Comme tous les mois l’association « Résistance à l’agression publicitaire » (RAP) a recouvert les affiches publicitaires du centre-ville de papier kraft. Un acte symbolique mais qui vise surtout à questionner la population sur la place de la publicité dans l’espace public.

Ce week-end si vous vous baladiez entre Jean-Jaurès et Arnaud-Bernard vous avez dû remarquer que les affiches publicitaires été cachées par du papier kraft. Papier déposé sur une quarantaine de panneaux publicitaires par l’association RAP qui milite contre le système publicitaire actuel et son omniprésence. Télévision, radio, internet et même dans la rue, elle est partout.

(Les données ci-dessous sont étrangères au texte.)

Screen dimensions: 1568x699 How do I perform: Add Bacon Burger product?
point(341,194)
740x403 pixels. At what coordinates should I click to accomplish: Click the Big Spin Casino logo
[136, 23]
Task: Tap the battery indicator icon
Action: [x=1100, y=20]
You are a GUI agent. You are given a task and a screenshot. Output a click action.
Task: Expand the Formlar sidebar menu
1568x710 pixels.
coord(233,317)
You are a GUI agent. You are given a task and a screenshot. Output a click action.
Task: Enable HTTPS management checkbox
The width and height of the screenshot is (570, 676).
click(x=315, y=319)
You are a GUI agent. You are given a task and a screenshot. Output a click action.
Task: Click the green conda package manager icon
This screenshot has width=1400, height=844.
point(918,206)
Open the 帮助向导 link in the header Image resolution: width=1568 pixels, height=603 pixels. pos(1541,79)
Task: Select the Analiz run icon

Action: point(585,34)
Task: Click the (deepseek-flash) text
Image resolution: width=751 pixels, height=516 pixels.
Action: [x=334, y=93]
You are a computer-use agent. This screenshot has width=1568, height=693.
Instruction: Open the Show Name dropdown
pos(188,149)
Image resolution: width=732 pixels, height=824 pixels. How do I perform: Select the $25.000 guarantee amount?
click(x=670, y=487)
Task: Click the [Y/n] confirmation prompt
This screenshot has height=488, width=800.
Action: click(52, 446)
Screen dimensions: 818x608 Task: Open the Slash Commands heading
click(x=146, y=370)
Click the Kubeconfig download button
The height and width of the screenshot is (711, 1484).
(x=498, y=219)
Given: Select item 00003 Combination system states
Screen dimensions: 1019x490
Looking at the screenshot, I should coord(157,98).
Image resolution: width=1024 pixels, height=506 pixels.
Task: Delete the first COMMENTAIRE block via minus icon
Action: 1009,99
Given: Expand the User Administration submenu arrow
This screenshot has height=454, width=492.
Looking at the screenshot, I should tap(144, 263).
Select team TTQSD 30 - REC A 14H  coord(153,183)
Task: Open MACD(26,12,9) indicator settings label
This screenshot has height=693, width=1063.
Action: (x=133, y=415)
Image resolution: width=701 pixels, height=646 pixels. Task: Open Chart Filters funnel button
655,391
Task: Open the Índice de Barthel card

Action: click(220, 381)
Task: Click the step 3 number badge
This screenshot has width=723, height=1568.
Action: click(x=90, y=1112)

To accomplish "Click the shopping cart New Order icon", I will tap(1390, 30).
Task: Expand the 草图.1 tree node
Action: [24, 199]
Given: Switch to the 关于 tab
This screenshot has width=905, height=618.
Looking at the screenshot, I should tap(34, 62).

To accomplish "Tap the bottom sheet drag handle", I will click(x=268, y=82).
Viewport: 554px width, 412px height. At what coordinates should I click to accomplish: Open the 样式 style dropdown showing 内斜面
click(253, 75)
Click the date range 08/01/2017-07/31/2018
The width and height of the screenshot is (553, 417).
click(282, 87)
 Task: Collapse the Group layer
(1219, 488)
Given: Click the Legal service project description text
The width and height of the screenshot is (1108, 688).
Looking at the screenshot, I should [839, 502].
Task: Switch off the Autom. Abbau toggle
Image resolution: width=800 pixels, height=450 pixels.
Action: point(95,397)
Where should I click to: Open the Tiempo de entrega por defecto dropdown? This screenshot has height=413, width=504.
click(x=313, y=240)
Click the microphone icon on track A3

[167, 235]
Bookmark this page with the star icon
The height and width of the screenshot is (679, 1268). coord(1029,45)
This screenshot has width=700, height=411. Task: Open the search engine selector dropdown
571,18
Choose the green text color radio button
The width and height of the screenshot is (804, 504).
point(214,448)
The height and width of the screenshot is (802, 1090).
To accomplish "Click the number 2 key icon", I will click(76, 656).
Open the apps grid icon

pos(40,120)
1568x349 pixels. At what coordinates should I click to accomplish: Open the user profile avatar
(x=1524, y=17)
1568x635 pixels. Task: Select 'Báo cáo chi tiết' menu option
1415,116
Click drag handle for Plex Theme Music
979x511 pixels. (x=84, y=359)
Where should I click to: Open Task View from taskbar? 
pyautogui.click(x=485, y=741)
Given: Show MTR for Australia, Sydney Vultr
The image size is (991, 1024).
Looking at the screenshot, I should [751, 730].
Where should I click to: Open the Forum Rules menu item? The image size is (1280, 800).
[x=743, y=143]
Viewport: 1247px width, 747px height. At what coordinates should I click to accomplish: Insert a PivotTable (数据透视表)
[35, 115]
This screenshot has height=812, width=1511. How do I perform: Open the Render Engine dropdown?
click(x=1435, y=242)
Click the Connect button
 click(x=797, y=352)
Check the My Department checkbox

Ce que dénonce l’association aujourd’hui c’est l’envahissement de l’espace public par des publicités à but commerciales, « La publicité à sa place dans la société à condition qu’on aille vers elle et non pas que ce soit la publicité qui vienne vers nous sans nous demander notre avis », explique Tanguy, militant de la RAP.

Un panneau publicitaire recouvert par la RAP. /Photo : Florent Duprat

A travers ces actions le collectif essaie de sensibiliser les gens à la question de la publicité et de sa portée, « comme il y a peu de gens qui s’intéresse réellement à ce problème on les amène à se questionner ».

Des actions qui portent leurs fruits

« Depuis 3 ans on a de plus en plus de gens qui viennent vers nous durant nos actions, avec des retours très positif ». Il faut dire que la majorité des gens trouve la publicité dérangeante. Selon un sondage OpinionWay elle dérange « beaucoup » 26 % des Français sur internet et vous êtes près de 70 % sur notre sondage à être en accord avec les actions de la RAP. « La publicité est souvent sexiste, consumériste et créer de la frustration chez les gens, c’est l’inverse du respect qu’on doit au citoyen » analyse Tanguy. Et c’est avec ce constat que l’association est partie en mission séduction auprès des mairies. A Colomiers, la RAP a eu une réunion avec Laurence Casalis, adjointe au maire déléguée à l’urbanisme qui a décidé de limiter la « pollution visuelle » et a ainsi retiré 57 panneaux publicitaires de la ville.

« On veut juste montrer aux gens qu’on a le droit d’être contre la publicité » souri Tanguy. A savoir si la portée de leurs actions a un réel impact, « l’avenir nous le dira » ironise le jeune homme. Ce qui est sur c’est que la RAP compte bien s’inscrire dans le paysage toulousain.